The most specific configuration has priority over more general configuration.

For example:

package com.example;

@ApplicationScoped
@Retry(maxRetries = 5)
public class MyService {
    public String simpleHello() {
        ...
    }

    @Retry(maxRetries = 10)
    public String complexHello() {
        ...
    }
}

The following configuration:

smallrye.faulttolerance.global.retry.max-retries=30
smallrye.faulttolerance."com.example.MyService".retry.max-retries=15
smallrye.faulttolerance."com.example.MyService/complexHello".retry.max-retries=20

# alternatively, specification-defined properties can be used
Retry/maxRetries=30
com.example.MyService/Retry/maxRetries=15
com.example.MyService/complexHello/Retry/maxRetries=20

Has the following effects:

  • MyService.complexHello() has maxRetries set to 20.

  • MyService.simpleHello() has maxRetries set to 15.

  • Other @Retry methods in the application have maxRetries set to 30.

Disabling Fault Tolerance

It is possible to disable certain fault tolerance annotation on some method, if the annotation is present on the method:

smallrye.faulttolerance."com.example.MyService/hello".retry.enabled=false

# alternatively, a specification-defined property can be used
com.example.MyService/hello/Retry/enabled=false

Or on some class, if the annotation is present on the class:

smallrye.faulttolerance."com.example.MyService".retry.enabled=5

# alternatively, a specification-defined property can be used
com.example.MyService/Retry/enabled=false

Or globally:

smallrye.faulttolerance.global.retry.enabled=5

# alternatively, a specification-defined property can be used
Retry/enabled=false

It is also possible to disable all fault tolerance completely:

smallrye.faulttolerance.enabled=false

# alternatively, a specification-defined property can be used
MP_Fault_Tolerance_NonFallback_Enabled=false

This will leave only fallbacks enabled, all other annotations will be disabled.

SmallRye Fault Tolerance Configuration Properties

As demonstrated in the examples above, SmallRye Fault Tolerance provides its own configuration properties, in addition to the specification-defined properties.
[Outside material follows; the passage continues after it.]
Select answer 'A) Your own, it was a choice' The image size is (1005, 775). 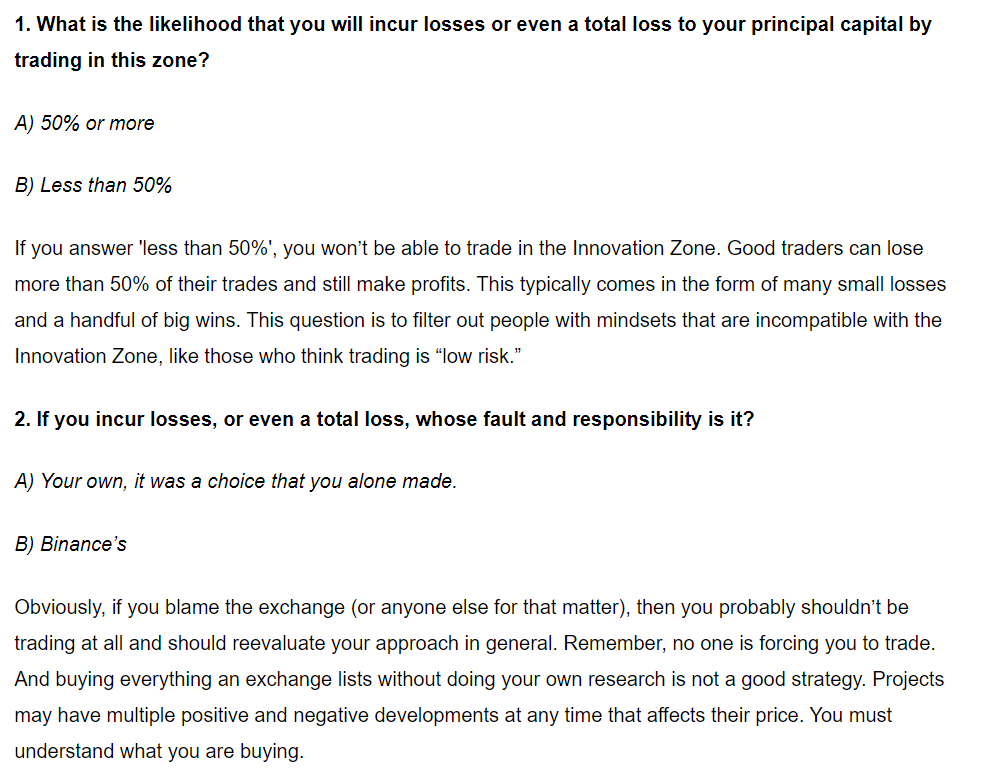coord(236,481)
The specification-defined properties can of course be used, but the SmallRye Fault Tolerance configuration properties have higher priority.
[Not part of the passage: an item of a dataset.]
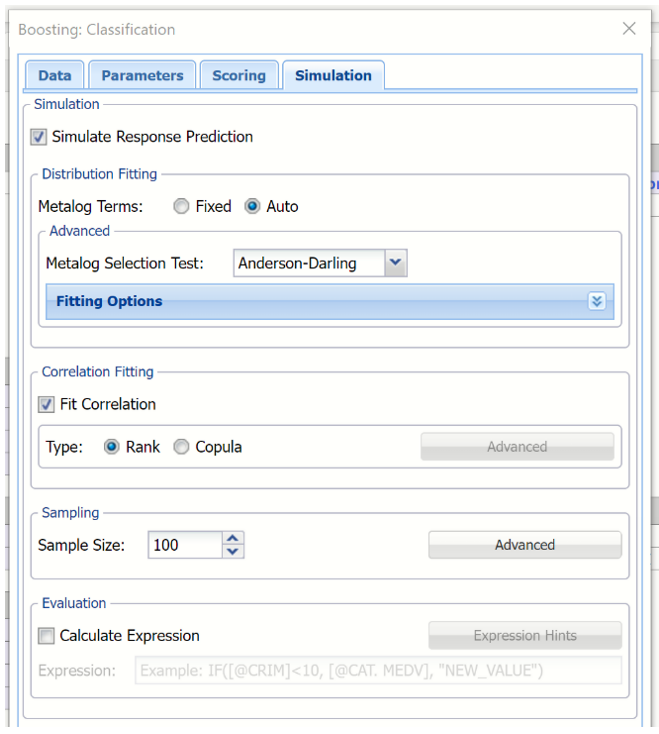Go to the Scoring tab
This screenshot has height=734, width=659.
[x=239, y=76]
The mapping is relatively straightforward:

  • <classname>/<methodname>/<annotation>/<member> moves to smallrye.faulttolerance."<classname>/<methodname>".<annotation>.<member>

  • <classname>/<annotation>/<member> moves to smallrye.faulttolerance."<classname>".<annotation>.<member>

  • <annotation>/<member> moves to smallrye.faulttolerance.global.<annotation>.<member>

All the <annotation> and <member> parts are changed from camel case (BeforeRetry, methodName) to kebab case (before-retry, method-name). Two annotation members are special cased to improve consistency:

  • Retry/durationUnit moves to retry.max-duration-unit, because the value property is called maxDuration (max-duration)

  • Retry/jitterDelayUnit moves to retry.jitter-unit, because the value property is called jitter

Further:

  • MP_Fault_Tolerance_NonFallback_Enabled moves to smallrye.faulttolerance.enabled

  • MP_Fault_Tolerance_Metrics_Enabled moves to smallrye.faulttolerance.metrics.enabled

Configuration is described in detail in the MicroProfile Fault Tolerance specification.